The prioritization of CEO bonus checks and legacy corporations have stagnated our nations and is something that needs to be eliminated from our political institutions.  

Our reluctance to innovate and try something new is plaguing us and worsening our quality of life at all levels.  

Canada is a G7 nation with alarmingly stagnating productivity. However, our leaders’ solution is to prioritize the real-estate values of legacy corporations — like the big four banks (Scotia Bank, RBC, TD and CIBC) —  by forcing everyone back to the office, choking the roads.  

This will result in lost productivity because of traffic, demoralization and unforgivable inefficiencies for a nation that needs to be more competitive. 

Modern work culture means that companies are not in single offices, but inter-city and international, so teams are not and should not be concentrated in a single building if we want to put together the best of the best.  

What results from this is the government forcing people to take an online meetings from commercial offices opposed to a home office, which is a huge waste of time and emissions, while completely without purpose and demoralizing since traffic is only getting worse and housing is only getting more expensive.  

This archaic desire to avoid any progress and stick with what we’ve always done will sell our economic position to nations that do innovate. We may have at one point manufactured cars in this country, had everyone commute to an office and invested heavily in oil sands, but it’s time to start pivoting because that way of life is no longer compatible with modern demands. 

We should be in the process of solving a housing, environment and cost of living multi-crisis.

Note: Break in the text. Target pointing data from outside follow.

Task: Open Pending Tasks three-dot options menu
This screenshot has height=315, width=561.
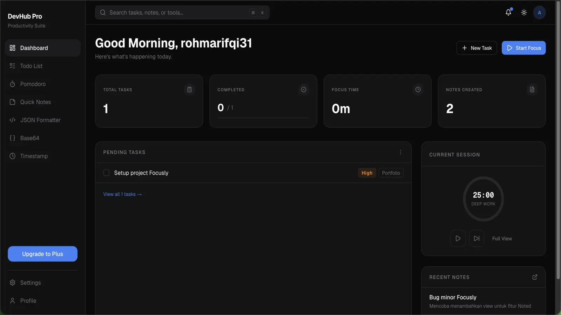Action: pos(400,152)
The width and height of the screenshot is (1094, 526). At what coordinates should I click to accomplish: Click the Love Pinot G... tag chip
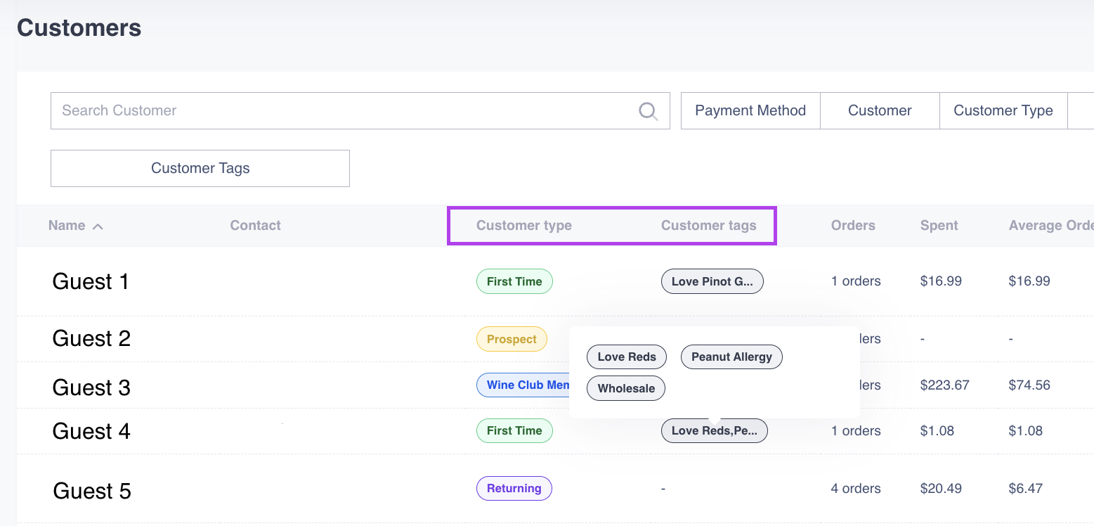coord(712,282)
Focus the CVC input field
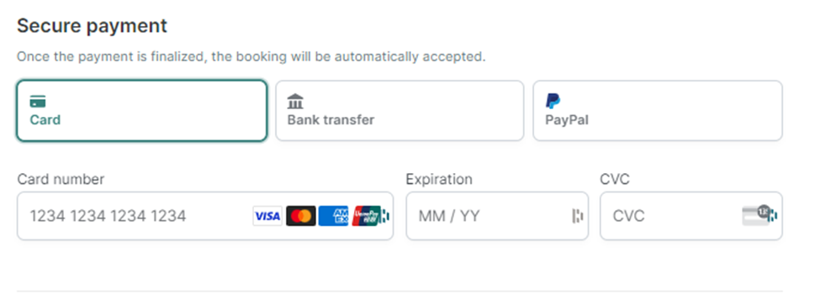The image size is (820, 305). [x=691, y=216]
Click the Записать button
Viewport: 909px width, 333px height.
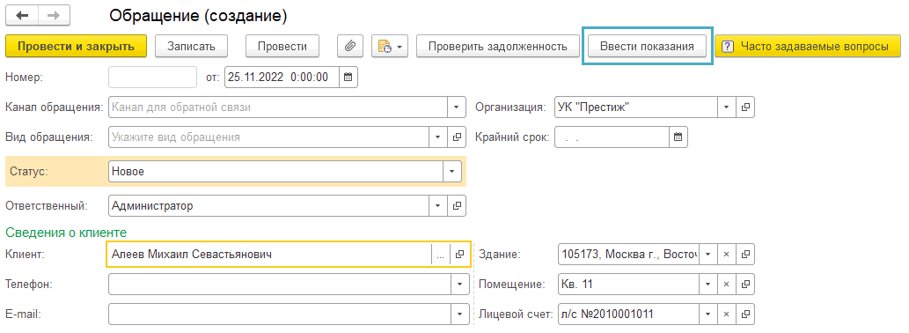191,47
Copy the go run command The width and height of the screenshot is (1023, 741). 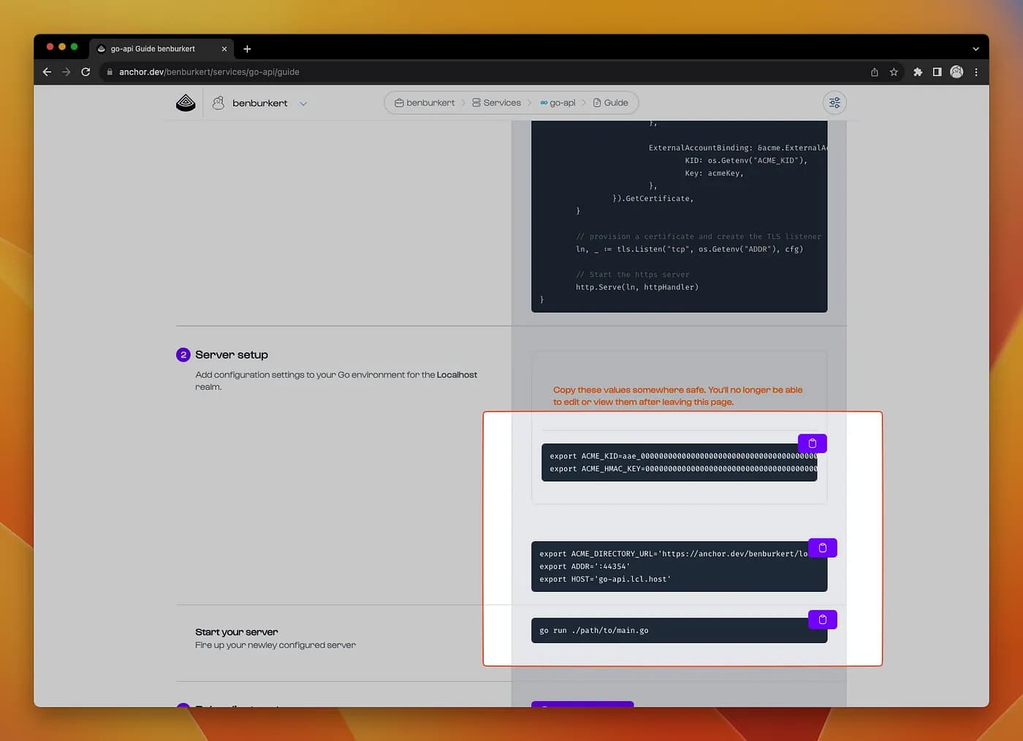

We cannot do that without radical and innovative change. Radical change means adopting new ideas and moving with the times.  

Opening the market to Chinese EVs would help by reducing the cost of vehicle ownership, allowing people to own an EV which over its lifetime will be a cleaner climate solution and force innovation and competition in other auto-manufactures like in the rest of the world.  

It’s clear that our political leaders do not believe in a vision for this country’s future. Instead, they see only a status quo and whichever CEO needs a bigger bonus. We are too caught up in legacy and nostalgia and have lost the pragmatism that made things work.  

To illustrate this point, simply look at brutalist architecture. It was ugly, it was radical and people said it ruined the culture of the area, but guess what? It built the schools and hospitals that people needed, it put roofs over our heads, and it was efficient and affordable.  

The solutions of tomorrow may be alien to you and I, but that’s how the world was built. We take brutalism for granted now and some of us maybe even admire it. It was an alien solution that the people hated back then, but their leaders had a vision for the future. Overall, the adoption of novel solutions is what created the golden era of the nostalgic past.  

We cannot be afraid of change when the world isn’t afraid to change right in front of us.